Phase Four: Weeks Eleven to Twelve
This is the maximum resistance phase, lasting only two weeks. Since you're placing maximum loads on your body, training days are reduced to three per week on nonconsecutive days. During this phase, concentrate solely on the three powerlifts: squat, bench press and deadlift. Assistance work is eliminated to allow for sufficient recovery.
At this point, reduce the number of reps in your maximum set to 3, and use the maximum weight you can handle with good form for each exercise. During Week Eleven, choose a weight you feel confident you can handle for 3 reps. During Week Twelve, increase the weight to the maximum you believe you can lift with good form. Make sure to completely recover between sets without getting cold. Four to five minutes rest should do it.
Day 1: Squat
Warm up for five minutes, then lightly stretch your leg and back muscles for five minutes. At the conclusion of the workout, stretch your legs and back for about 10 minutes.
Squat, 6 x 8, 6, 6, 3, 3, 6.
Day 2: Rest
Day 3: Bench Press
Warm up for five minutes then lightly stretch your chest, delt and triceps muscles for five minutes. At the conclusion of your workout, stretch your chest, delts and triceps for about five minutes.
Bench Press, 6 x 8, 6, 6, 3, 3, 6.
Day 4: Rest
Day 5: Deadlift
Warm up for five minutes, then lightly stretch your back and leg muscles for five minutes. At the conclusion of the workout, stretch your legs, back and shoulders for ten minutes.
Deadlift, 6 x 8, 6, 6, 3, 3, 6.
Day 6 and 7: Rest.
Set-by-Set Guide for All Three Lifts
First: Warm up with a weight light enough to enable you to easily perform 8 reps.
Second: Increase the weight slightly so you can easily perform 6 reps.
Third: Increase the weight to the same amount you used in the final week of Phase Four and perform 6 reps.

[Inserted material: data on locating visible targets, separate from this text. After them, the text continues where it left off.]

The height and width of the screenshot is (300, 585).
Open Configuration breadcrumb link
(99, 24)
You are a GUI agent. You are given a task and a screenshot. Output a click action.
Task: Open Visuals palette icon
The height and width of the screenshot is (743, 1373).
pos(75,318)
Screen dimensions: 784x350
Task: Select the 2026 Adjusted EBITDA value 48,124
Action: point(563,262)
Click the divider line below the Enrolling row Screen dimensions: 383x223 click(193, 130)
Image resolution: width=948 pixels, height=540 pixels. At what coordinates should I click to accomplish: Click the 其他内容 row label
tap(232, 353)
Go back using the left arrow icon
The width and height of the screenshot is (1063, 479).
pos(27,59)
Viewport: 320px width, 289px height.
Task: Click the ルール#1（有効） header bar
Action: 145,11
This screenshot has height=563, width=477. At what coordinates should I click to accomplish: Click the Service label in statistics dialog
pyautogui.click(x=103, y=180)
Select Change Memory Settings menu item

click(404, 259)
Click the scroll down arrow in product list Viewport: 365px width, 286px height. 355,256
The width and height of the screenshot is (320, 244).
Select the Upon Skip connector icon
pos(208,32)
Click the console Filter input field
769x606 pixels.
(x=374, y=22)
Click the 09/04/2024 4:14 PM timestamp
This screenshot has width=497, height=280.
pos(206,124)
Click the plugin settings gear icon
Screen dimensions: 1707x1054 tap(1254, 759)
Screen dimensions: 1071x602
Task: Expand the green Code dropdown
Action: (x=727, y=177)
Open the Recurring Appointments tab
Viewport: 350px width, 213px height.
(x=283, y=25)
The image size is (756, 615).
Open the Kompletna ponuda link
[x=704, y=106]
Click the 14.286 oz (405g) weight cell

Fourth: Increase the weight to an amount you believe will allow you to easily perform 3 reps using good control and form.
Fifth: Load the bar to a weight you believe is near to the maximum you can handle for 3 reps with good control and form.
Sixth: Reduce the weight to the same amount you used in the second set and do 6 reps.
At the completion of the 12-week program you should take a week off from training to fully recover from all your efforts. Remember that you grow when you eat and rest. After you are rested fully, you can start this same 12-week program all over again, with new goals in mind and hopefully even higher poundages.